The days of physically holding up and robbing a bank have been virtually replaced by new sophisticated techniques carried out online usually through the use of a computer virus such as the Zeus Trojan. Just recently, this very thing happened when cybercriminals used the malicious Zeus Trojan computer program to break into the accounts of thousands of British internet banking users and transfer funds without their knowledge.
The recent incident of cybercrooks using the Zeus computer infection to break into thousands of online banking users' accounts, actually stole account details and passwords from about 3,000 people. After stealing the login credentials, the criminals were able to empty out the accounts of many of those people amounting to about $869,400 (£675,000) without their knowledge. This was accomplished in part due to the Trojan Zeus' ability to go undetected while performing malicious actions.
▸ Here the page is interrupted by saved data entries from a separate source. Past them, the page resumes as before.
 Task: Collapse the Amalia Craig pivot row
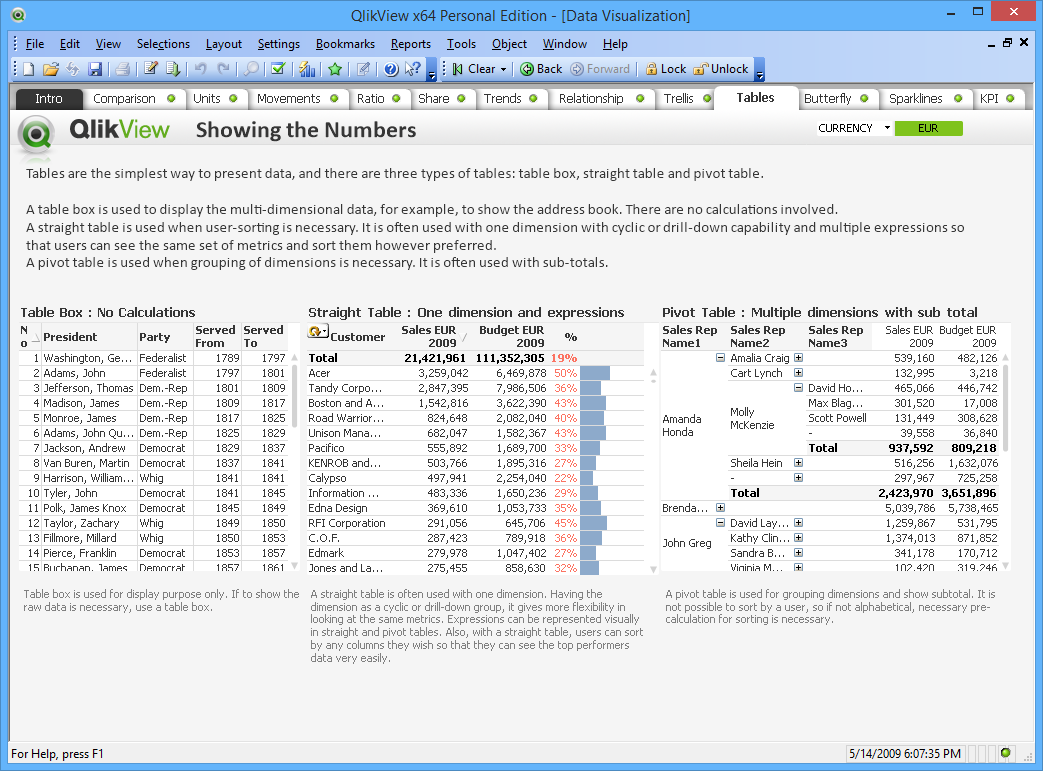click(x=720, y=358)
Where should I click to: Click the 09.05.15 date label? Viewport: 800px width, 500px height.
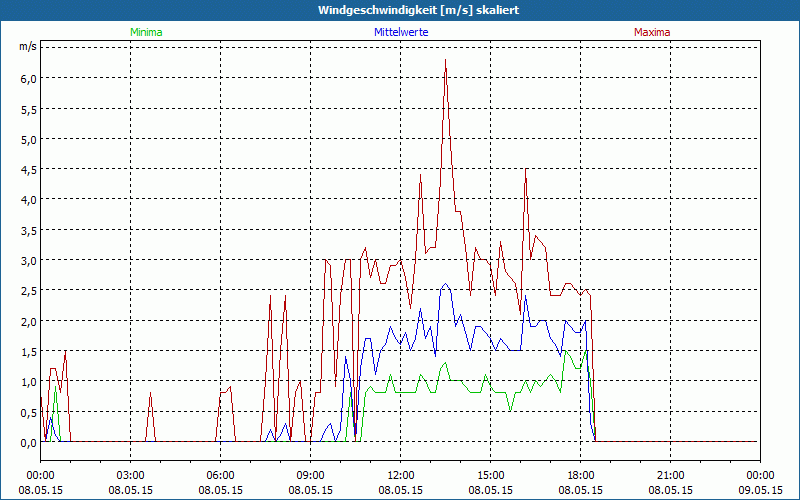760,490
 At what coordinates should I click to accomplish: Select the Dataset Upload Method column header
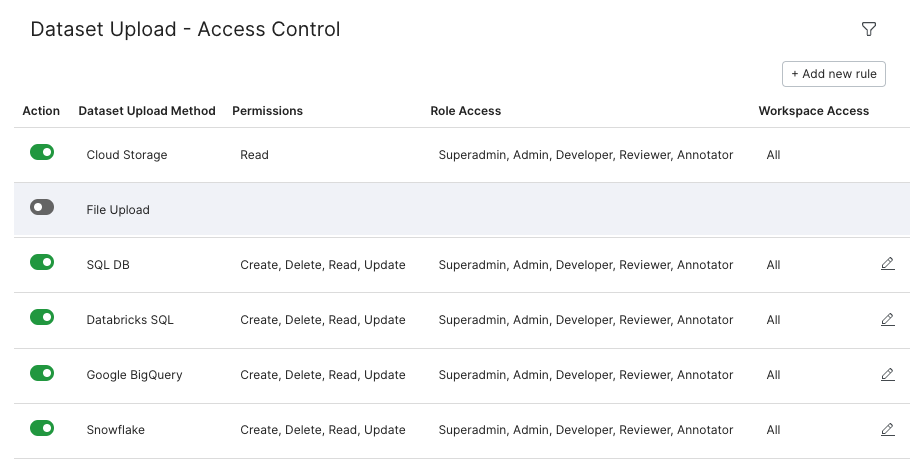click(147, 111)
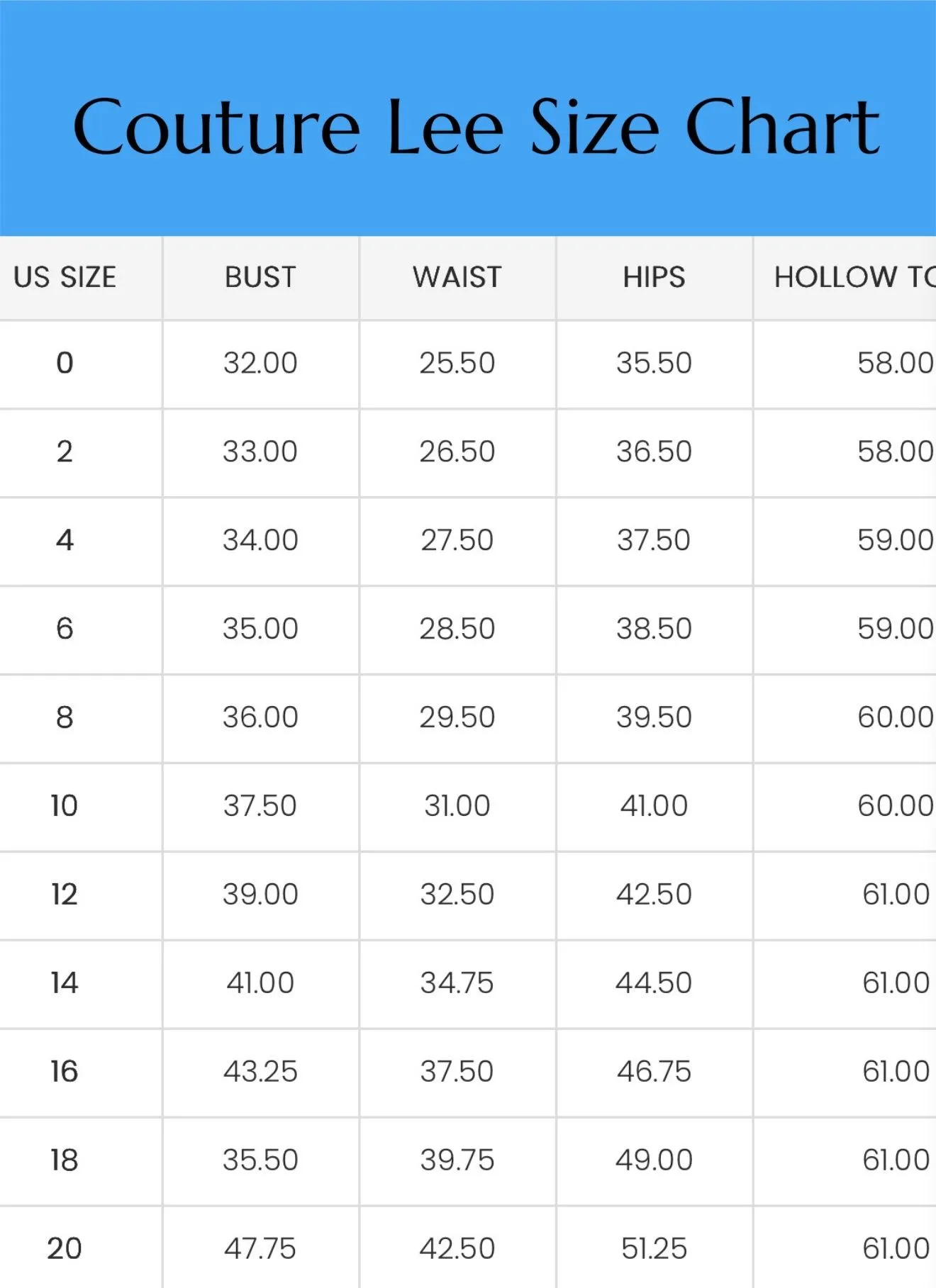Viewport: 936px width, 1288px height.
Task: Click waist value 27.50 in size 4 row
Action: [457, 540]
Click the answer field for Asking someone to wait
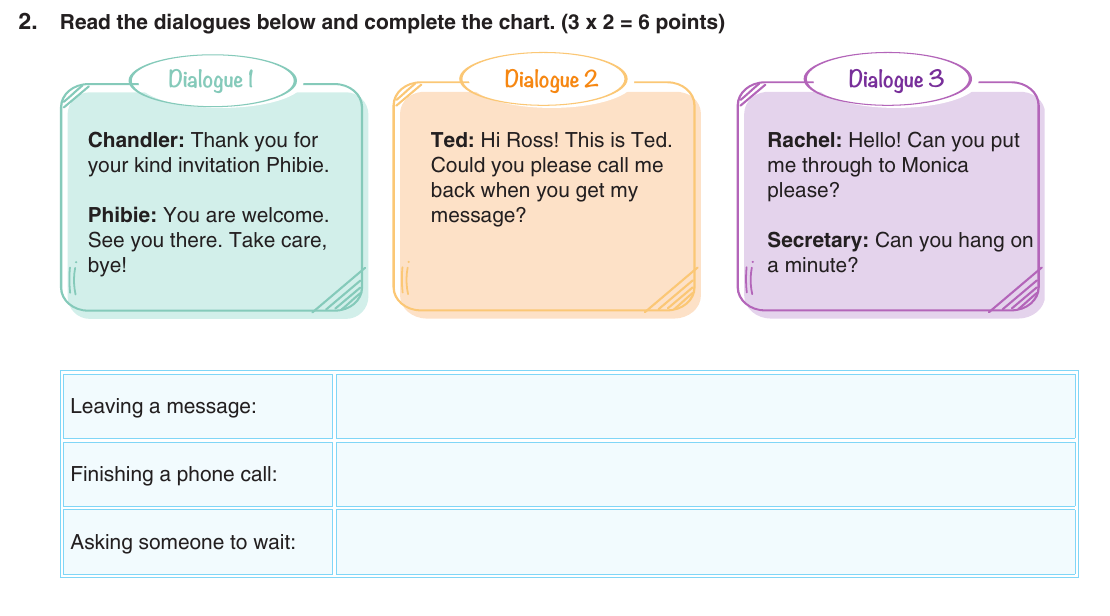Image resolution: width=1110 pixels, height=616 pixels. 706,542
Zeus has been around for several years now known originally as the Zeus (Zbot) Botnet that targeted financial institutions. At that time, almost two years ago, the Zeus Botnet was the number one botnet composed of thousands of zombie (remotely controlled computers) PCs. It was even estimated that Zeus infected over 3.6 million PCs in the United States alone. The newer version of Zeus, which is the culprit in the latest online banking theft in Britain, is called "Zeus v3" (Zeus version 3), which can hide in websites, email attachments and website downloads. Once it is installed onto someone's PC, it can then record banking account information and passwords using that information to transfer up to $6,440 (£5,000) to other bank accounts according to mybanktracker.com.
Any computer user is susceptible to the infamous Zeus infection or any other popular botnet. Still to this day, Zeus remains to be a threat not only to computer users located in Britain, but any user who is a viable target. Who exactly is a target for Zeus? To answer that question, basically anyone who does not have up-to-date anti-virus or anti-spyware software running on their PC. Zeus is known to spread through spam emails, infected websites and even downloaded files. If your system is not protected, you could become the next victim whose online financial information is compromised and you may not even know it until it is too late. Remember, the recent event in Britain where Zeus emptied out online banking users' accounts, the computer user did not know what took place until they actually checked their bank account.
Do you currently run any type of anti-spware or anti-virus software? Is it up-to-date?